▸ **WHAT TO DO**: Find every line in the records that contains the string "menu", treating uppercase and lowercase as different, and copy each of those lines.

— Start —

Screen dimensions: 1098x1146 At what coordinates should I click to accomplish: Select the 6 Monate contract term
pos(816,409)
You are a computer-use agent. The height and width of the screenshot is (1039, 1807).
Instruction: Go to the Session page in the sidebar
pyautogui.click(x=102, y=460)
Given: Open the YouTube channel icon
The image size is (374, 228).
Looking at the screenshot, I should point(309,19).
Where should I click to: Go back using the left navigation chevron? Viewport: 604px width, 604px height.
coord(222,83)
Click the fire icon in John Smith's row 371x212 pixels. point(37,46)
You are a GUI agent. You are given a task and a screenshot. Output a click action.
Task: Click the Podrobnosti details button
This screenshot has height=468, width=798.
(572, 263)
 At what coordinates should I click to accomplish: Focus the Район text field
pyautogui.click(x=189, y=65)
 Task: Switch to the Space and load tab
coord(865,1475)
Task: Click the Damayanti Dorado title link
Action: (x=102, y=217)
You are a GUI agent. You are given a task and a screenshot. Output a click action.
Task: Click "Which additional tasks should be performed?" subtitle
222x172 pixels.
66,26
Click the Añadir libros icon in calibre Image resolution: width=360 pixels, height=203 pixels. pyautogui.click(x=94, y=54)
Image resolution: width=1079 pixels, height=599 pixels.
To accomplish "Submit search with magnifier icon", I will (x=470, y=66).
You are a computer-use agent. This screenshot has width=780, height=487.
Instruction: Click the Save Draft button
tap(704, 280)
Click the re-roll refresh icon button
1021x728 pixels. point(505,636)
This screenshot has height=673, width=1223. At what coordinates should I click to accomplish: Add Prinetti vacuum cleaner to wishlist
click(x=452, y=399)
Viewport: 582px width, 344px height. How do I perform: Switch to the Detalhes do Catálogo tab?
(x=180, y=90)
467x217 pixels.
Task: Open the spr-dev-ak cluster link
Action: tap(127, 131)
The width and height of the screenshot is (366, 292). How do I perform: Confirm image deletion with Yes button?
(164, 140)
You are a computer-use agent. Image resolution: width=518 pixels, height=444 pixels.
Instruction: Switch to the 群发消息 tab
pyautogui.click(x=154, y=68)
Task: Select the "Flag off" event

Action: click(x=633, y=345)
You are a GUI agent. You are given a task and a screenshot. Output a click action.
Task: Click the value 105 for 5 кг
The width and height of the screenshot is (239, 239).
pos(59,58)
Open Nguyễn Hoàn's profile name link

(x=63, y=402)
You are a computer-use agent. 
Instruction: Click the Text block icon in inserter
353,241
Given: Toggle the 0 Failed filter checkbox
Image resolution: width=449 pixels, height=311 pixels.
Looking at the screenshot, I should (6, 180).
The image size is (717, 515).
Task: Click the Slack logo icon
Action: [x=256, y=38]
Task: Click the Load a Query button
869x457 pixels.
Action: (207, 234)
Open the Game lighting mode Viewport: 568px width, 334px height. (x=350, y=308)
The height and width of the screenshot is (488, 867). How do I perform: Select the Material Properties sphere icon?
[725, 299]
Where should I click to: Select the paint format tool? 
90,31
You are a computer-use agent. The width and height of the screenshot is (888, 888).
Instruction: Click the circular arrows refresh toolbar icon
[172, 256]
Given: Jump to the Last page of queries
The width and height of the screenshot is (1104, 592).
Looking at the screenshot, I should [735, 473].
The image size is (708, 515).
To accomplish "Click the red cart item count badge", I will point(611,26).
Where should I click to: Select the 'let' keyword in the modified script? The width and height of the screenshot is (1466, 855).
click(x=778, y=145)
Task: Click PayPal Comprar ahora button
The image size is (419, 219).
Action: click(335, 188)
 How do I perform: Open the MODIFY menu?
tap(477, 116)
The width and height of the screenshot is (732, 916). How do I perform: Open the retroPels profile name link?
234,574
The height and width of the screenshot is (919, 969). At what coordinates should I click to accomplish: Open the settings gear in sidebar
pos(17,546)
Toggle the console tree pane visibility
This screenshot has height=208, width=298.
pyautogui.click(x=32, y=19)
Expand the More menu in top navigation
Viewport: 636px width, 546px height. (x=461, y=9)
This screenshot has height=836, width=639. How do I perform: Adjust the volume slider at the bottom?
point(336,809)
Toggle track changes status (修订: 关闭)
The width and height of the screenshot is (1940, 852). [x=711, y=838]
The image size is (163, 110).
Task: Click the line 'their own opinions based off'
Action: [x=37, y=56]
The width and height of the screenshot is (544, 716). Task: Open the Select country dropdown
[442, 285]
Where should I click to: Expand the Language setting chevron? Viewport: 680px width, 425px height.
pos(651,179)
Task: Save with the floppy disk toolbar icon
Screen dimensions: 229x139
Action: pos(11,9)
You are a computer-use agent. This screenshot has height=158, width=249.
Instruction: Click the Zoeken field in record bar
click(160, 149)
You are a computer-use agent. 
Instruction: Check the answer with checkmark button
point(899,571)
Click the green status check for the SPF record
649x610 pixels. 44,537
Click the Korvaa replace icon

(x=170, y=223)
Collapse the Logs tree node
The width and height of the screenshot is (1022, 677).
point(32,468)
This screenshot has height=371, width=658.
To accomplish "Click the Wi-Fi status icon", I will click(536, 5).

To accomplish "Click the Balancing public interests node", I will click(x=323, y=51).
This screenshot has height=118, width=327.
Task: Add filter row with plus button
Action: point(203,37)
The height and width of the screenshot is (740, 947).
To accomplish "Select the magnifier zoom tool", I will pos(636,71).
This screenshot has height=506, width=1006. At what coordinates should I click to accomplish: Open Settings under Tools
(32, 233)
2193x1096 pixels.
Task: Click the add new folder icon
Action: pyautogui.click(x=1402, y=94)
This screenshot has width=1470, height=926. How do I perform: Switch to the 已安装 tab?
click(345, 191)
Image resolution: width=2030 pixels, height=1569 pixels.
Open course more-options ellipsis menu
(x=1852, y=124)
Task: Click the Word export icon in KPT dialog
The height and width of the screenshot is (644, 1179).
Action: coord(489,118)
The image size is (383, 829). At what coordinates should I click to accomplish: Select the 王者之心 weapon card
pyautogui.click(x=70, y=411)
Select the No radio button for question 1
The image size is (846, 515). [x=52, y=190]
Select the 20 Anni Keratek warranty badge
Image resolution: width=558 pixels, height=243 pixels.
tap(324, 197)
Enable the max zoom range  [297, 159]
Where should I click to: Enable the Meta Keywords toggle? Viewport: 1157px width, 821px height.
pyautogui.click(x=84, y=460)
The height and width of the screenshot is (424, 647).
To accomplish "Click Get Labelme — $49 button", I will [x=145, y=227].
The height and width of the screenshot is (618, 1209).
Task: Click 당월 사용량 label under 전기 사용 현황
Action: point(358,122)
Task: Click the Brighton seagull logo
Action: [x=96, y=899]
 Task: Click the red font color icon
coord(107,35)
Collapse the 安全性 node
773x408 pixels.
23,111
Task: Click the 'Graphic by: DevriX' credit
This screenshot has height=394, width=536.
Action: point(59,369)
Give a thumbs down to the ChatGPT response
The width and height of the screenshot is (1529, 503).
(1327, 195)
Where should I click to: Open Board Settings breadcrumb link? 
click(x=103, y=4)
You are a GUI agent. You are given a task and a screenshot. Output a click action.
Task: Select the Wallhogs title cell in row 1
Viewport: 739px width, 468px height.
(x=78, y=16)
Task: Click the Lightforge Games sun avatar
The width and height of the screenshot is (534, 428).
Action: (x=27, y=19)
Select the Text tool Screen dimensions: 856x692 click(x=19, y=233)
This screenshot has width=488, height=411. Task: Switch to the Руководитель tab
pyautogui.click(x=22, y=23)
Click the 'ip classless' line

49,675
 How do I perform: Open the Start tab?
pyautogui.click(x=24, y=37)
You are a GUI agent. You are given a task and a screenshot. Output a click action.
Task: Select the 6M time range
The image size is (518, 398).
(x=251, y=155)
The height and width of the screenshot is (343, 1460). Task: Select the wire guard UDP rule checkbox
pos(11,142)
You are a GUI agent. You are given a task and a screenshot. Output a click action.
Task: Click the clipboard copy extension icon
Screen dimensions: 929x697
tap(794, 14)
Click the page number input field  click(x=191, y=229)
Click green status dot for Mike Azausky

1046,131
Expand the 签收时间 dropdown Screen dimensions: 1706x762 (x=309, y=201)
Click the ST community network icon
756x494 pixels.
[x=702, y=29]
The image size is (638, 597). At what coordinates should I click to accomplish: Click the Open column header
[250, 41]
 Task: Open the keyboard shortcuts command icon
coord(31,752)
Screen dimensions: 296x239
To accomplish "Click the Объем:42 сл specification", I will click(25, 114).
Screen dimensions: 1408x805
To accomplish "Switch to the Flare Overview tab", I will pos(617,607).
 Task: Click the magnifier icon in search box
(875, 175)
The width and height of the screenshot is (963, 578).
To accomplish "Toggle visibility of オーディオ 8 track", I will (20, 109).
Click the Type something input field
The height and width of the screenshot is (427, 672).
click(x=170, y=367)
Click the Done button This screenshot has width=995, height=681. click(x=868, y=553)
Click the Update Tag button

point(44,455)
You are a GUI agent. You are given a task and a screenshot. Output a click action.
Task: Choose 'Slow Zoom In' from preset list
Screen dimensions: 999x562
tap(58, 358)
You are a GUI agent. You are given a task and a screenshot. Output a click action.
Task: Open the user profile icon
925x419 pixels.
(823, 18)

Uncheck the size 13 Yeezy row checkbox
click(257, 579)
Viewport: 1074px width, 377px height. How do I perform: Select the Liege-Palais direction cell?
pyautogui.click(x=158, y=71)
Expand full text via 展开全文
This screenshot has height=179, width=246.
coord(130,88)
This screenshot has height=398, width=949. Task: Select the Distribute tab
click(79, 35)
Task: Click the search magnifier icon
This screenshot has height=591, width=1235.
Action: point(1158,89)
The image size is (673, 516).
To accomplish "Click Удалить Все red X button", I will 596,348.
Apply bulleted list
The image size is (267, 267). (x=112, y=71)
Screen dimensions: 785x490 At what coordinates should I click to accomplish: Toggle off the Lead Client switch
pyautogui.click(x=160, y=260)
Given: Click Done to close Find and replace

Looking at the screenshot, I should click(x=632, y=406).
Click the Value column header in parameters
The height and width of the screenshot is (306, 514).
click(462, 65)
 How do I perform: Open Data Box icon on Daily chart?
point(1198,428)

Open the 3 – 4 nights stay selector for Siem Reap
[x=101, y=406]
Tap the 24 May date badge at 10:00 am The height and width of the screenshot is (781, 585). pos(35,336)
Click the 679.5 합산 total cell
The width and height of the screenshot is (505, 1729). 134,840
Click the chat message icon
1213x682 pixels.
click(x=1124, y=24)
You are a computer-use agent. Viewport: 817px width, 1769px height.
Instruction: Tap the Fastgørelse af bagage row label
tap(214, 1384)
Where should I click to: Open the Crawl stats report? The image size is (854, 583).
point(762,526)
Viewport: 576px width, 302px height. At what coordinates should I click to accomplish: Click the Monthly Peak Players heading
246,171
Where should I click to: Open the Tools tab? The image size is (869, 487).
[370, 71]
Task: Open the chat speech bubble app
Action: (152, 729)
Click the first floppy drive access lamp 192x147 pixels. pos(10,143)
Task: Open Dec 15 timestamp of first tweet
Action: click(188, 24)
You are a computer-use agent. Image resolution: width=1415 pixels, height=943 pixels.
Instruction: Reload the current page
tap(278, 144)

— End —

▸ **OUTPUT FOR THIS EXERCISE**:
 How do I perform: Open the MODIFY menu?
Expand the More menu in top navigation
Open course more-options ellipsis menu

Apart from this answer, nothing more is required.